• Exercise prompt: Reproduce the records below, replacing each occurrence of "screenshot" with "capture" and leaving everything else unchanged. Omit the pictures from your output.

• Provided data:
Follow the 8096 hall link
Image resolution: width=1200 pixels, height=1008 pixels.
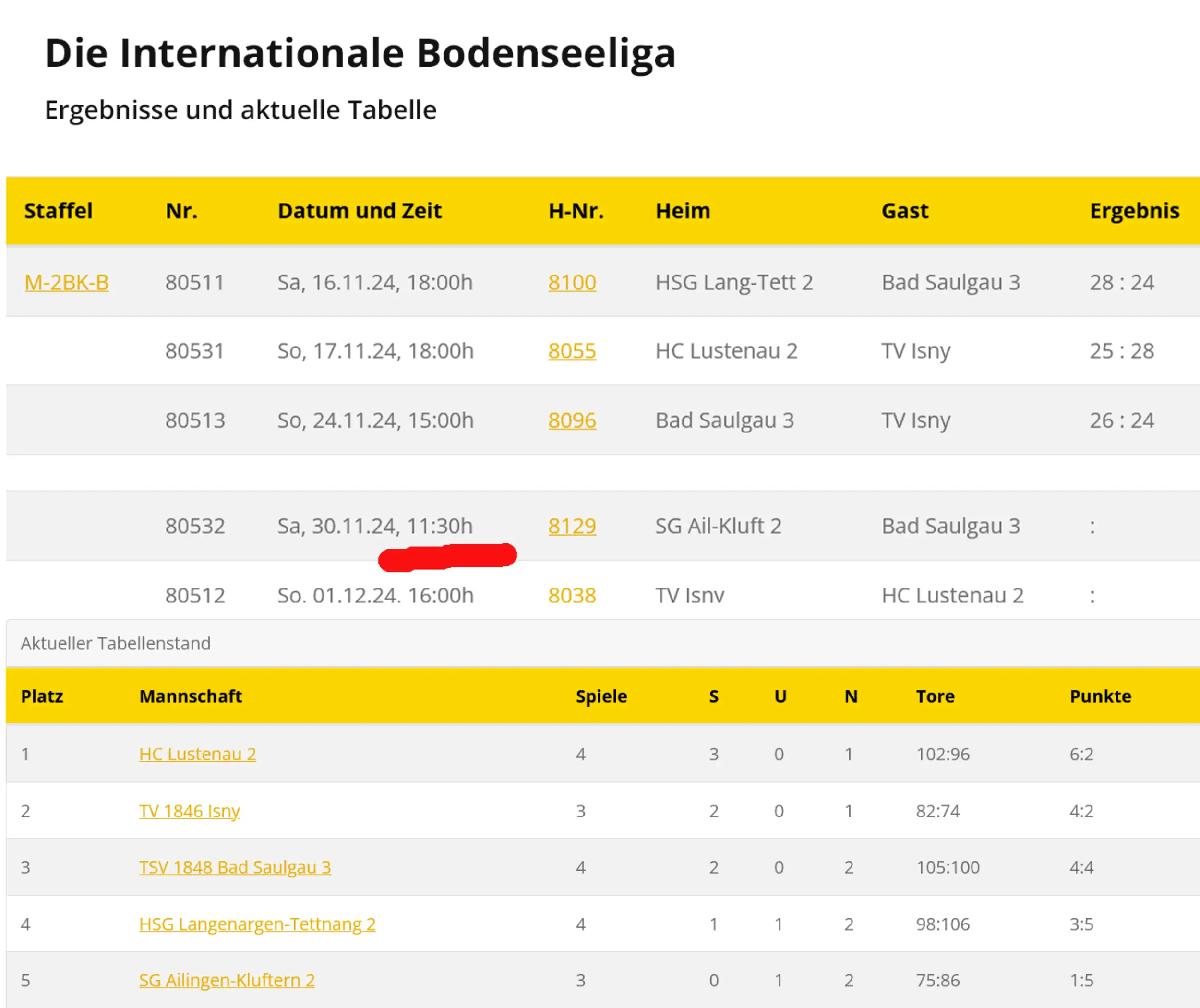(x=572, y=420)
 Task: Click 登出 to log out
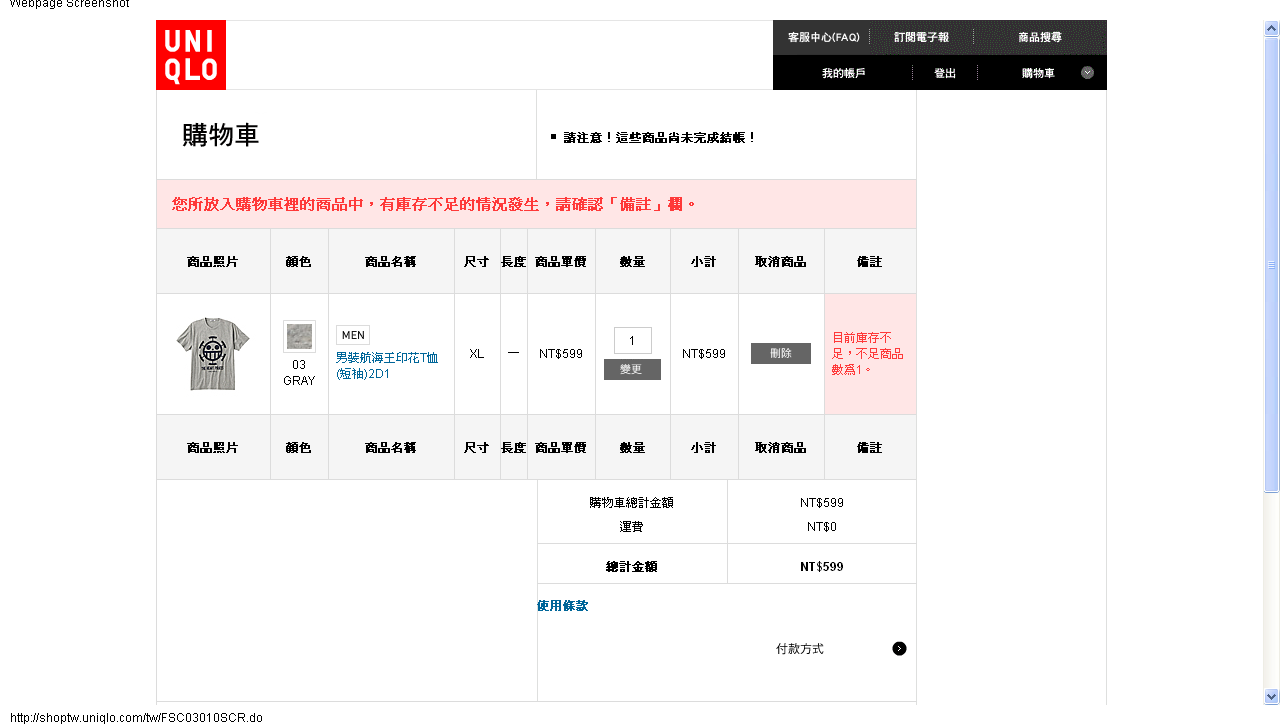pyautogui.click(x=944, y=73)
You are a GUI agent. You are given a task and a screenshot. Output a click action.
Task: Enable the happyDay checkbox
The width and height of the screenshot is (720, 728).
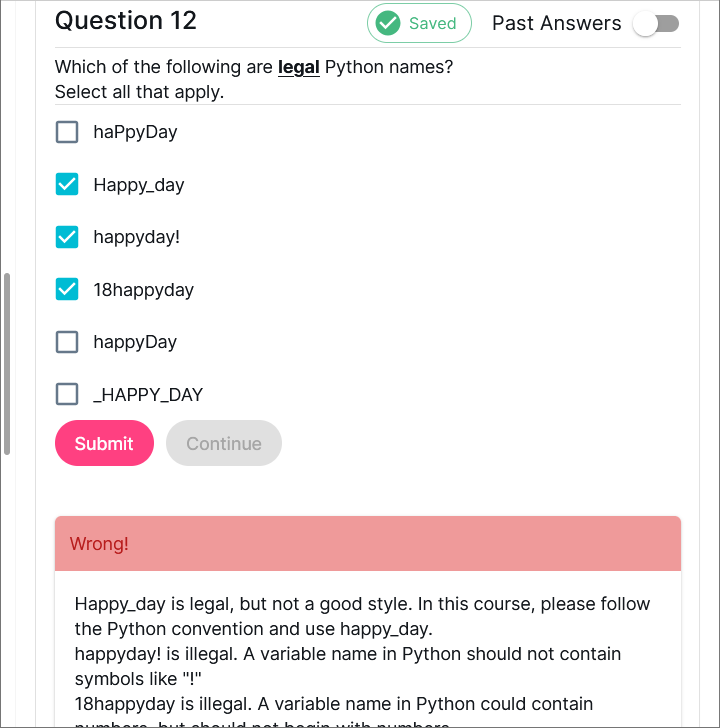point(67,342)
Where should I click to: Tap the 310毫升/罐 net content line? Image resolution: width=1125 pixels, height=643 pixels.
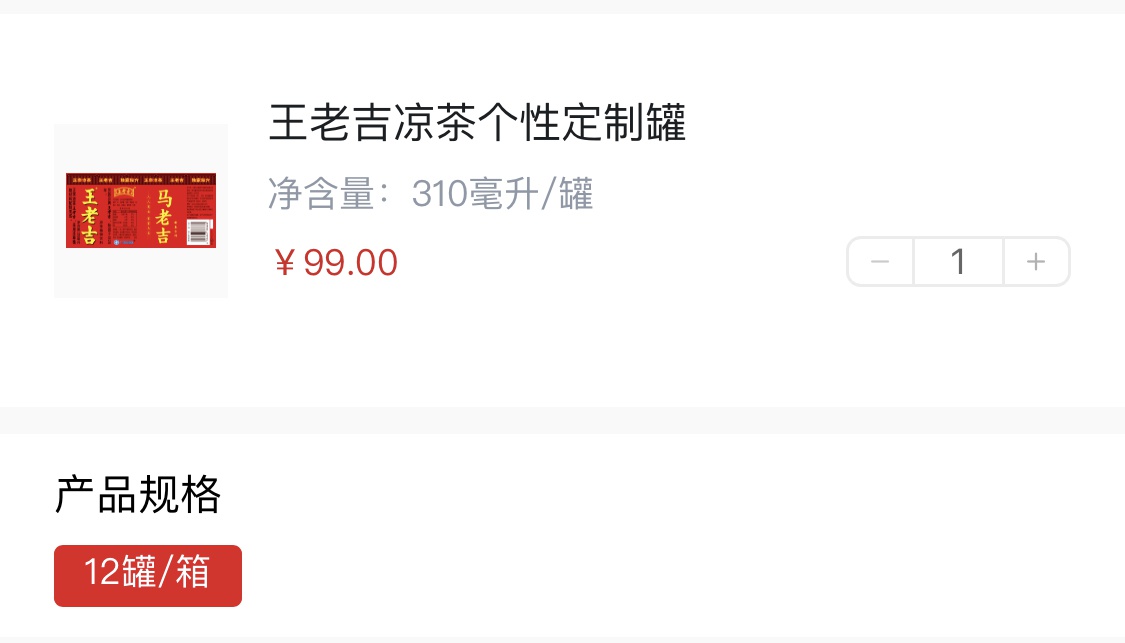pos(430,194)
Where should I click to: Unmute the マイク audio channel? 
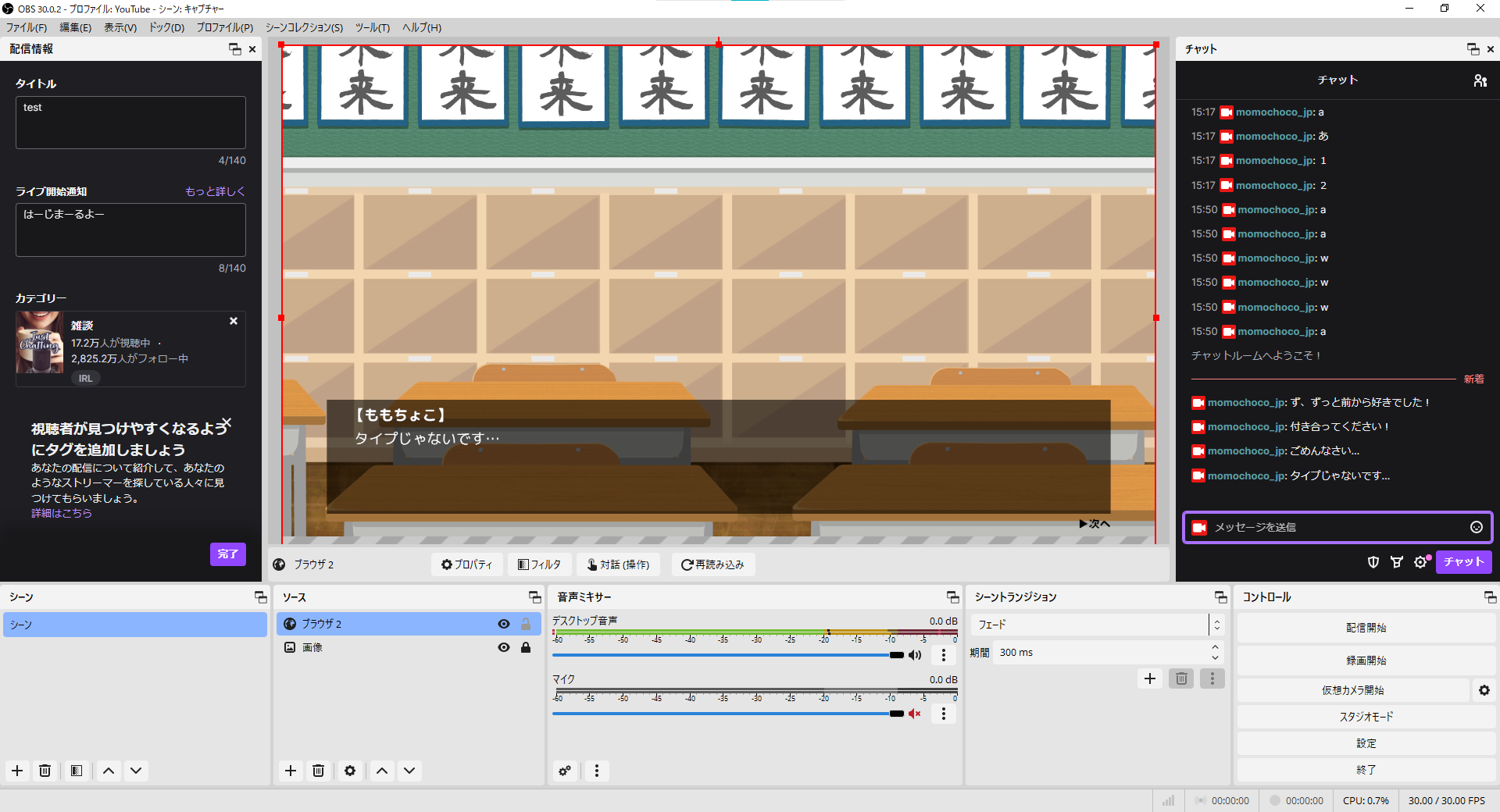pyautogui.click(x=915, y=714)
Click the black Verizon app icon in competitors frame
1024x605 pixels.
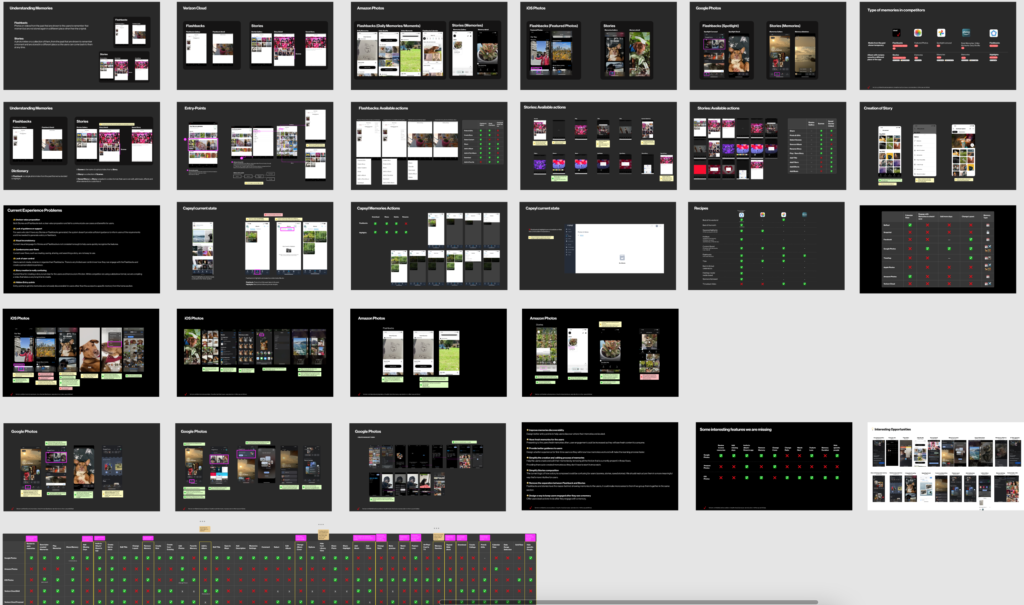[x=894, y=33]
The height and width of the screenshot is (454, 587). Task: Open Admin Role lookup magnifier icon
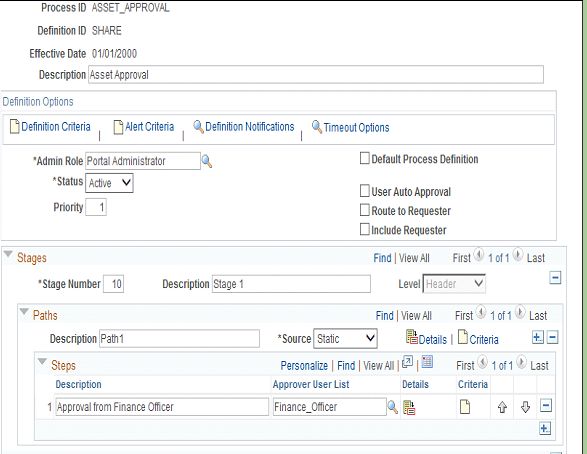[x=207, y=162]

• Exercise result:
Follow the 8096 hall link
Image resolution: width=1200 pixels, height=1008 pixels.
(x=572, y=420)
 Task: Click 登出 to log out
pyautogui.click(x=944, y=73)
You are a GUI agent. You are given a task and a capture. Output a click action.
Task: Enable the happyDay checkbox
The width and height of the capture is (720, 728).
point(67,342)
Where should I click to: Tap the 310毫升/罐 net content line? Image resolution: width=1125 pixels, height=643 pixels.
pos(430,194)
Where should I click to: Unmute the マイク audio channel? 
pyautogui.click(x=915, y=714)
Click the black Verizon app icon in competitors frame
1024x605 pixels.
[x=894, y=33]
The height and width of the capture is (454, 587). Task: Open Admin Role lookup magnifier icon
[x=207, y=162]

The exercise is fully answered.